Они сидели на завалинке у старого дома. Глиняные стены потрескались, но яблоня цвела так буйно, что белые лепестки падали на плечи, на землю, в остывающий самовар.
Мужчина молчал уже полчаса. Сжимал в пальцах недокуренную папиросу, размазывал пепел по жестяной банке из-под кильки.
Старик не торопил. Перебирал сушёные яблоки на жестяном подносе, откладывал червивые в сторону, хорошие — в холщовый мешочек.
— Ушла, — наконец сказал мужчина. — К другому.
Старик кивнул, не поднимая глаз.
— Тридцать лет, — голос мужчины дрогнул. — Тридцать лет, дед. Я ей всё. А она...
Он не договорил. Скомкал папиросу, бросил под ноги, придавил каблуком.
— У меня сосед был, — негромко начал старик. — Столяр. Такой мастер, что к нему из других губерний приезжали. Двери делал — век простоят. А жену бил. Не со зла, говорит, а для порядка. Она терпела двадцать лет. А потом взяла и утопилась в пруду.
Мужчина поднял голову.
— Я её не бил. Я вообще...
— Я не про это, — перебил старик. — Я про то, что предательство не всегда с разбегу в чужие объятия. Иногда оно тихое. Годами.
Он отложил поднос и повернулся к мужчине всем телом.
Первая история. Про остров
— Ты знаешь, что такое остров?
— Ну... земля, со всех сторон вода.
— А для моряка? — старик прищурился. — Для того, кто полгода в море, не видит берега, спит в сырости и ест солонину? Остров — это спасение. Это твёрдая земля под ногами. Это пресная вода. Это костёр, на котором можно согреться.
Он помолчал.
— Ты был для неё таким островом. В первый год. Во второй. В пятый. Она приплывала к тебе из своего женского моря — с работой, с усталостью, с чужими людьми, которые требовали её улыбок. И ты принимал её. Грел. Поил чаем. Слушал.
Мужчина сглотнул.
— А потом?
— А потом ты перестал быть островом. Ты стал материком. Большим, надёжным, привычным. Ей уже не надо было приплывать — она жила на тебе. И ты решил, что этого довольно. Что она никуда не денется, потому что куда ей плыть, если кругом — ты?

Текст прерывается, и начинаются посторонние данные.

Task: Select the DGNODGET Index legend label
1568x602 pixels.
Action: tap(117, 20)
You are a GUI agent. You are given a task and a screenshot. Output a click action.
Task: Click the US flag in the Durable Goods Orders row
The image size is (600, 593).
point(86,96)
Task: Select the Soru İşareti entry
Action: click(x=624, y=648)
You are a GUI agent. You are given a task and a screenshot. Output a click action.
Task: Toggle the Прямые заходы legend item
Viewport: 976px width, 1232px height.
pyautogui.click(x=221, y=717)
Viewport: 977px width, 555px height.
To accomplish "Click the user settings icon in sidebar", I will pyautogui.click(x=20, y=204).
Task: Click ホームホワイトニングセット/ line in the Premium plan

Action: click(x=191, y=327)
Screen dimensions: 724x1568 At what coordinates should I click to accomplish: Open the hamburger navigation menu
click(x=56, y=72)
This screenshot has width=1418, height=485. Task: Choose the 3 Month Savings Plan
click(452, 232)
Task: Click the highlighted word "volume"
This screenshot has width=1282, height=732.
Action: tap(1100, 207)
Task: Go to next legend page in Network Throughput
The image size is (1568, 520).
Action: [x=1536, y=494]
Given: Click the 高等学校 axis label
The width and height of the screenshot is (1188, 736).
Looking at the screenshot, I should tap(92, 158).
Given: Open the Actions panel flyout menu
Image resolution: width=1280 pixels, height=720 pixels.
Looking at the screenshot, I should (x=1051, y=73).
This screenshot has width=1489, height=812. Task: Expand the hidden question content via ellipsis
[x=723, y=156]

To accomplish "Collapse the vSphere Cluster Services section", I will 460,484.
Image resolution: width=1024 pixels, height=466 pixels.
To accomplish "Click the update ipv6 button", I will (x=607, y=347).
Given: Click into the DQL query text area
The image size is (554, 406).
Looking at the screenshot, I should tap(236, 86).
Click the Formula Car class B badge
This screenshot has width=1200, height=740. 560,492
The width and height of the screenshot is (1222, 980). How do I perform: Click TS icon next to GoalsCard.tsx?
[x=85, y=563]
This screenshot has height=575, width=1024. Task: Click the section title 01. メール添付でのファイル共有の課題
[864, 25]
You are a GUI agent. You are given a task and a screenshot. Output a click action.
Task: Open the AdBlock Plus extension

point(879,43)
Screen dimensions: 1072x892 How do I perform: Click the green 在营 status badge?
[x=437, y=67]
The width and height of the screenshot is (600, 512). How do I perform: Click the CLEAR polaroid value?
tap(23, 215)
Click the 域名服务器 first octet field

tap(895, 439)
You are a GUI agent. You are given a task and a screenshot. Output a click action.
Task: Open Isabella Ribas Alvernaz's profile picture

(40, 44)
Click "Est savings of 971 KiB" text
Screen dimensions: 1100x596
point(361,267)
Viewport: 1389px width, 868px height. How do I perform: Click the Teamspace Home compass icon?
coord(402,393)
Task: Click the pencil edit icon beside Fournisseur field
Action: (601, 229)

Старик взял червивое яблоко, повертел, отложил в отдельную кучку.
— Море не терпит берегов, которые перестают быть спасением. Оно ищет новые. Это не измена моря. Это закон природы.
— Я работал, — глухо сказал мужчина. — Я дом построил. Детей поднял. Я ночами не спал, чтобы у них всё было.
— А она просила тебя не спать?
Мужчина замолчал.
— Она просила тебя однажды: «Поговори со мной»? — тихо спросил старик. — А ты сказал: «Я устал, давай завтра». Она просила: «Посмотри на меня»? А ты смотрел в телевизор. Она просила: «Я тебе нужна?» А ты ответил: «Кому ты ещё нужна, в твоём-то возрасте».
— Откуда ты...
— Я ничего не знаю, — перебил старик. — Я просто старый. И я видел, как острова становятся материками. А потом материки трескаются, и женщины уплывают на тех, кто ещё помнит, что такое быть берегом.
Вторая история. Про занозу
Старик достал из кармана перочинный нож, подцепил что-то в старческой ладони.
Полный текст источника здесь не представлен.